17 Agustus 1945 teks proklamasi dibacakan oleh Soekarno dan disebarluaskan melalui Radio Hoso Kyoku ke seluruh Indonesia dan ke penjuru dunia. Namun di beberapa wilayah termasuk Sulawesi, penyebaran berita kemerdekaan belum massif diterima oleh masyarakat.
Penyebarluasan kabar kemerdekaan di Sulawesi membutuhkan waktu yang cukup lama hingga sampai di masyarakat. Bahkan, di beberapa wilayah kabar tersebut baru tersebar 4 bulan setelah proklamasi.
Lambatnya penyebaran berita dikarenakan media informasi radio pada saat itu masih minim. Proses penyebaran berita proklamasi kemerdekaan kala itu sebagian besar masih dilakukan dengan cara-cara tradisional.
SCROLL TO CONTINUE WITH CONTENT
Di Sulawesi, penyebaran berita kemerdekaan secara terorganisir baru dimulai pada tanggal 20 Agustus 1945. Proses tersebut dimulai sejak Dr. G.S.S.J Ratulangi bersama tiga tokoh Sulawesi lainnya yakni Andi Pangeran Pettarani, Andi Sultan Daeng Raja, dan andi Zaenal Abidin tiba di Makassar pada 19 Agustus 1945.

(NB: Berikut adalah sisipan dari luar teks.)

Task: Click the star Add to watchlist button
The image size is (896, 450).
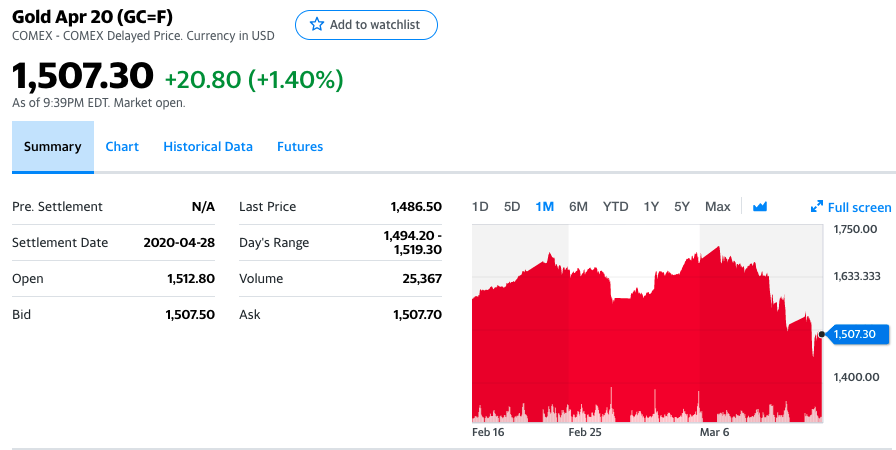Action: (x=366, y=25)
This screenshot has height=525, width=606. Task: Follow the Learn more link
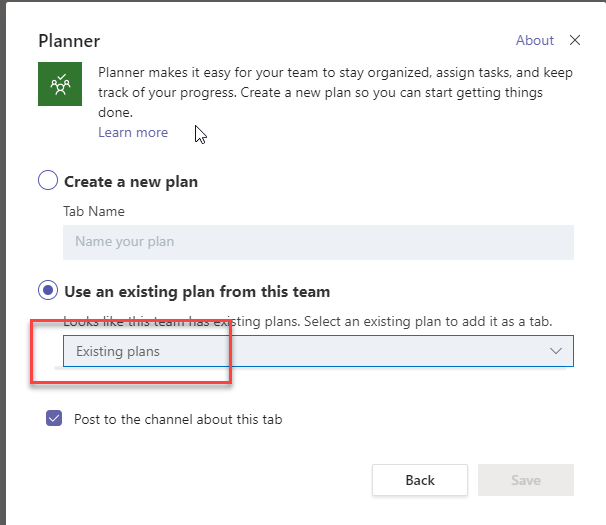pyautogui.click(x=133, y=132)
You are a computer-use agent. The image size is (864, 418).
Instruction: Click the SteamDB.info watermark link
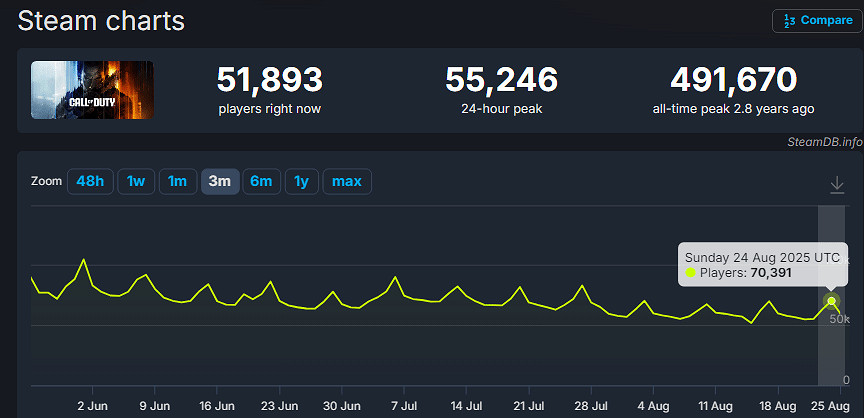[823, 142]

Sebelumnya pada awal bulan Agustus 1945, Ratulangi bersama ketiga delegasi Sulsel lainnya berangkat ke Jakarta untuk mengikuti sidang Panitia Persiapan Kemerdekaan Indonesia (PPKI).
14 Agustus 1945 Jepang menyerah tanpa syarat kepada sekutu. Hal ini membuat kekosongan kekuasaan terjadi di Indonesia, para pemimpin memanfaatkan situasi dengan mempersiapkan proklamasi kemerdekaan.
Sejak malam hari 16 agustus hingga dini hari 17 Agustus 1945, para tokoh proklamasi mengadakan rapat dan berhasil menyusun proklamasi kemerdekaan. Kemudian dilanjutkan dengan melakukan penandatanganan teks proklamasi di gedung Jalan Imam Bonjol, Nomor 1, Jakarta.
Setelah naskah proklamasi ditandatangani, maka diputuskan bahwa proklamasi akan diumumkan pada jam 10 pagi di gedung Pegangsaan Timur, Nomor 56 Jakarta.
Sesuai dengan perencanaan, Soekarno didampingi Moh. Hatta atas nama bangsa Indonesia pun membacakan teks proklamasi di waktu dan lokasi yang telah disepakati. Sejak itulah bangsa Indonesia merdeka.
Sehari setelah kemerdekaan, Dr. Ratulangi diangkat menjadi Gubernur Sulawesi dan di hari itu juga ia kembali ke wilayah kepemimpinannya. 19 Agustus 1945, setibanya di Ujung Pandang, Ratulangi kembali membacakan naskah Proklamasi Kemerdekaan di hadapan para pemuda dan tokoh-tokoh masyarakat.
Penyebaran Berita Kemerdekaan di Sulawesi
Meski teks proklamasi telah dibacakan di depan masyarakat, berita kemerdekaan tidak langsung tersebar di masyarakat Sulawesi. Oleh karena itu Ratulangi bersama Andi Zainal Abidin mengatur strategi khusus untuk menyebarkan berita proklamasi secara formal.
Tim Dr. Ratulangi bertugas menyebarkan berita kemerdekaan ke arah utara Sulawesi. Sementara itu penyebaran berita ke arah selatan dilakukan oleh tim Lanto Daeng Pasewang.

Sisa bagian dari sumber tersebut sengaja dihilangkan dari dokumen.